まず、被告人両名の判示第一の強盗の犯行についてみるに、その犯行態様は、けん銃と思われるものを被害者に突き付けたり、被害者を縛り上げたりして、被害者方から金品を持ち去ったというものであり、まことに大胆で悪質である。もとより、被害者には何らの落ち度もなく、仕事を終えて自宅に戻ってきたところをいきなりこのような犯行に及ばれた被害者の恐怖心は大きいものがあったと窺われる。しかるに、今日に至るも被害者に対しては被害弁償はもとより慰謝の方途も講じられていない。また、被害額も七七〇万円余りと高額に上っている。次に、被告人両名の判示第二の犯行は、盗難車両の本来の車検証を改ざんするなどして犯行に及んでおり、その手口が巧妙である。また、被害金額も二七五万円であって、決して少ない額ではない。さらに、被告人Aの判示第三の各犯行は、自らの顔写真を貼るなどしてある、偽造の自動車運転免許証を数回にわたり安易に使用し、一件については詐欺を働いたものであり、これまた悪質な犯行である。そして、本件強盗及び詐欺の各犯行により、被告人両名とも二〇〇万円を超える不正な利益を得ている。さらに、被告人Aは、昭和五二年一二月に覚せい剤取締法違反の罪で懲役一年、四年間執行猶予(後に右執行猶予は取り消された。)に、昭和五五年九月に児童福祉法違反の罪で懲役一年八月に、昭和五九年一一月に覚せい剤取締法違反及び道路交通法違反の罪で懲役二年一〇月及び罰金五〇万円(前記累犯前科の項記載のとおり、右懲役刑の前科は、判示第一の犯行との関係で累犯前科に当たる。)に処せられているほか、業務上過失傷害及び傷害の罪で二回罰金刑に処せられている。被告人Bは、昭和五八年四月に銃砲刀剣類所持等取締法違反、火薬類取締法違反及び賭博の罪で懲役二年及び罰金二万円、右懲役刑につき四年間執行猶予保護観察付き(右執行猶予はその後取り消された。前記累犯前科の項記載のとおり、右懲役刑の前科は判示各犯行との関係で累犯前科に当たる。)に、昭和五九年二月に恐喝罪で懲役一年四月に処せられているほか、暴力行為等処罰に関する法律違反、神奈川県青少年保護育成条例違反、業務上過失傷害及び道路交通法違反の罪で四回罰金刑に処せられている。したがって、以上の諸事情に照らし、被告人両名の刑事責任はいずれも決して軽くないといわざるを得ない。

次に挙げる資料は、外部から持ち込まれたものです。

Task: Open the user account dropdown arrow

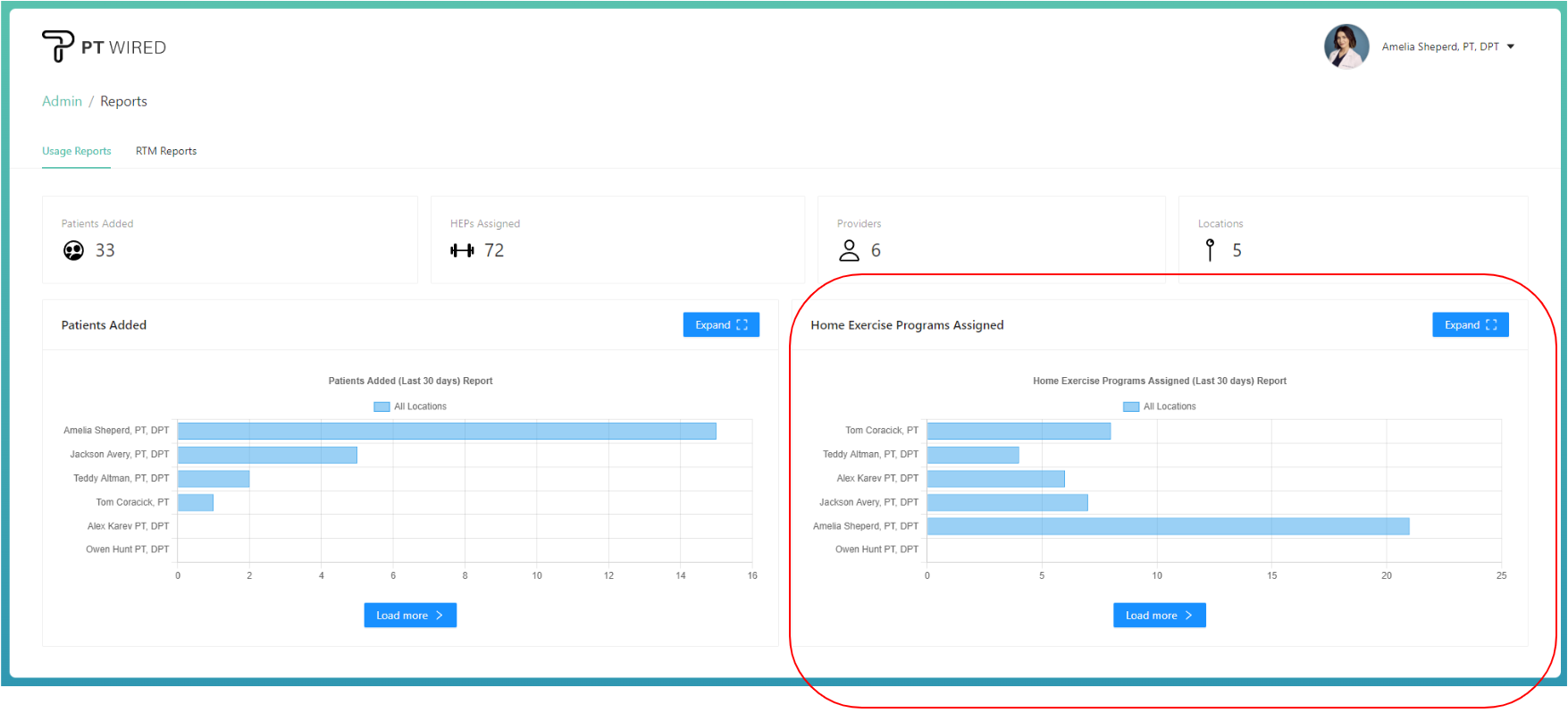Action: pyautogui.click(x=1511, y=46)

しかしながら、他方、先にも検討したとおり、判示第一の犯行は、Cが首謀者であり、被告人両名が右犯行に加わったことについては、犯行前にCからけん銃を発砲されるなどという出来事があったため、やむを得ず同人の指示に従ったという側面もあったと認められること、現在では、両名とも本件各犯行について反省の態度を示していること、被告人Aについては、本件各犯行後の平成四年七月に婚姻し現在子供も一人いること、被告人Bについては、本件後暴力団から脱退したこと、同被告人の妻子が被告人の帰りを待っていることなど、被告人両名に有利な事情も認められるので、これら被告人らに有利、不利な一切の事情を合わせ考慮して、被告人Bについては酌量減軽した上、前示のとおりそれぞれ刑を量定した次第である。

よって、主文のとおり判決する。